Copy each record exactly, word for word.

************

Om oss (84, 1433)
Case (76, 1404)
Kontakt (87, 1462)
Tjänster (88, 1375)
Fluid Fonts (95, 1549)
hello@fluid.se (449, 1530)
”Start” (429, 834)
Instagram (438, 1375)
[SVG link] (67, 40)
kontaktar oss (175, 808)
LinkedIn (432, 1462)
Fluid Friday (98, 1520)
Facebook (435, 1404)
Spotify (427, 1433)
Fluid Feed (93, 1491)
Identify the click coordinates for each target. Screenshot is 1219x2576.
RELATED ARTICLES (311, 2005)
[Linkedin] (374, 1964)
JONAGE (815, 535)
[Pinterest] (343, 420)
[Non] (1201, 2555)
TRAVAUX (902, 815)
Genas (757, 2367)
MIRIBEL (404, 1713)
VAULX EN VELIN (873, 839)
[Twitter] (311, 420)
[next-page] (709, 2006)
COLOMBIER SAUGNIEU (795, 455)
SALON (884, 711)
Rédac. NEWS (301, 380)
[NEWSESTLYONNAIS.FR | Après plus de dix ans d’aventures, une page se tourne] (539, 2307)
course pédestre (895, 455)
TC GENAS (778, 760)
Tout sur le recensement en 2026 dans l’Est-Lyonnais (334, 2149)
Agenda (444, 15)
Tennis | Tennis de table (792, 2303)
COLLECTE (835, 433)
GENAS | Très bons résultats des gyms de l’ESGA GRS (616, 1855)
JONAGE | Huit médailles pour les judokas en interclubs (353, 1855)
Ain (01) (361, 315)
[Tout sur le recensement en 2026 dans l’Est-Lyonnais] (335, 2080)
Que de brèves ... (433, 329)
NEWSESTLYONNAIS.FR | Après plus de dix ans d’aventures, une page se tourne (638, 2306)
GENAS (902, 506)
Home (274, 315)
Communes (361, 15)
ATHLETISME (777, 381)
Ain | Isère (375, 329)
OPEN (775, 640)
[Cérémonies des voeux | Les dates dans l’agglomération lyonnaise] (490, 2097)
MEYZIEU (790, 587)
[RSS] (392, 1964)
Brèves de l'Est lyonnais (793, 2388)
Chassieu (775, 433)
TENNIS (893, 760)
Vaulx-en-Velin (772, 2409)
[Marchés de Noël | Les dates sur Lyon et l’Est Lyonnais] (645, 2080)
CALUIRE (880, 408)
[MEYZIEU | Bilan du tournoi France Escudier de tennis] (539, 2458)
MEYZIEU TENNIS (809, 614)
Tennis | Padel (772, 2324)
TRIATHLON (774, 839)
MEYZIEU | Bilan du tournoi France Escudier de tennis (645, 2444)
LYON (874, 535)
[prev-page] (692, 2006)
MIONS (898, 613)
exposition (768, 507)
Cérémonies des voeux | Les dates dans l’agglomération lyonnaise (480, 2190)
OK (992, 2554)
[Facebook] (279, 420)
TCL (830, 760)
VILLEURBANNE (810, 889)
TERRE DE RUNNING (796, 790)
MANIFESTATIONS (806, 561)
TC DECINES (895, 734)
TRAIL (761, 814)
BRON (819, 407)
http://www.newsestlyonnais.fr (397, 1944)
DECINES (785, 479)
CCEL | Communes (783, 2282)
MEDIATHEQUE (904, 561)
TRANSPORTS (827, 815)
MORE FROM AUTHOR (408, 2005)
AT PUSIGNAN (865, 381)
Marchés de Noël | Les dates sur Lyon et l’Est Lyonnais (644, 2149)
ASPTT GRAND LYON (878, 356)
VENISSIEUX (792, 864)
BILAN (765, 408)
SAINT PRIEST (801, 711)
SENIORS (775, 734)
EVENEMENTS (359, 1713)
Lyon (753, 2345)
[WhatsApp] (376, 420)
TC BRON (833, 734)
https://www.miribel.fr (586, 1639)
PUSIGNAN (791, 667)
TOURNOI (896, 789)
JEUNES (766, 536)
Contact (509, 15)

************

Solution for this problem:
Om oss (84, 1433)
Case (76, 1404)
Kontakt (87, 1462)
Tjänster (88, 1375)
Fluid Fonts (95, 1549)
hello@fluid.se (449, 1530)
”Start” (429, 834)
Instagram (438, 1375)
[SVG link] (67, 40)
kontaktar oss (175, 808)
LinkedIn (432, 1462)
Fluid Friday (98, 1520)
Facebook (435, 1404)
Spotify (427, 1433)
Fluid Feed (93, 1491)
Identify the click coordinates for each target. Screenshot is 1219x2576.
RELATED ARTICLES (311, 2005)
[Linkedin] (374, 1964)
JONAGE (815, 535)
[Pinterest] (343, 420)
[Non] (1201, 2555)
TRAVAUX (902, 815)
Genas (757, 2367)
MIRIBEL (404, 1713)
VAULX EN VELIN (873, 839)
[Twitter] (311, 420)
[next-page] (709, 2006)
COLOMBIER SAUGNIEU (795, 455)
SALON (884, 711)
Rédac. NEWS (301, 380)
[NEWSESTLYONNAIS.FR | Après plus de dix ans d’aventures, une page se tourne] (539, 2307)
course pédestre (895, 455)
TC GENAS (778, 760)
Tout sur le recensement en 2026 dans l’Est-Lyonnais (334, 2149)
Agenda (444, 15)
Tennis | Tennis de table (792, 2303)
COLLECTE (835, 433)
GENAS | Très bons résultats des gyms de l’ESGA GRS (616, 1855)
JONAGE | Huit médailles pour les judokas en interclubs (353, 1855)
Ain (01) (361, 315)
[Tout sur le recensement en 2026 dans l’Est-Lyonnais] (335, 2080)
Que de brèves ... (433, 329)
NEWSESTLYONNAIS.FR | Après plus de dix ans d’aventures, une page se tourne (638, 2306)
GENAS (902, 506)
Home (274, 315)
Communes (361, 15)
ATHLETISME (777, 381)
Ain | Isère (375, 329)
OPEN (775, 640)
[Cérémonies des voeux | Les dates dans l’agglomération lyonnaise] (490, 2097)
MEYZIEU (790, 587)
[RSS] (392, 1964)
Brèves de l'Est lyonnais (793, 2388)
Chassieu (775, 433)
TENNIS (893, 760)
Vaulx-en-Velin (772, 2409)
[Marchés de Noël | Les dates sur Lyon et l’Est Lyonnais] (645, 2080)
CALUIRE (880, 408)
[MEYZIEU | Bilan du tournoi France Escudier de tennis] (539, 2458)
MEYZIEU TENNIS (809, 614)
Tennis | Padel (772, 2324)
TRIATHLON (774, 839)
MEYZIEU | Bilan du tournoi France Escudier de tennis (645, 2444)
LYON (874, 535)
[prev-page] (692, 2006)
MIONS (898, 613)
exposition (768, 507)
Cérémonies des voeux | Les dates dans l’agglomération lyonnaise (480, 2190)
OK (992, 2554)
[Facebook] (279, 420)
TCL (830, 760)
VILLEURBANNE (810, 889)
TERRE DE RUNNING (796, 790)
MANIFESTATIONS (806, 561)
TC DECINES (895, 734)
TRAIL (761, 814)
BRON (819, 407)
http://www.newsestlyonnais.fr (397, 1944)
DECINES (785, 479)
CCEL | Communes (783, 2282)
MEDIATHEQUE (904, 561)
TRANSPORTS (827, 815)
MORE FROM AUTHOR (408, 2005)
AT PUSIGNAN (865, 381)
Marchés de Noël | Les dates sur Lyon et l’Est Lyonnais (644, 2149)
ASPTT GRAND LYON (878, 356)
VENISSIEUX (792, 864)
BILAN (765, 408)
SAINT PRIEST (801, 711)
SENIORS (775, 734)
EVENEMENTS (359, 1713)
Lyon (753, 2345)
[WhatsApp] (376, 420)
TC BRON (833, 734)
https://www.miribel.fr (586, 1639)
PUSIGNAN (791, 667)
TOURNOI (896, 789)
JEUNES (766, 536)
Contact (509, 15)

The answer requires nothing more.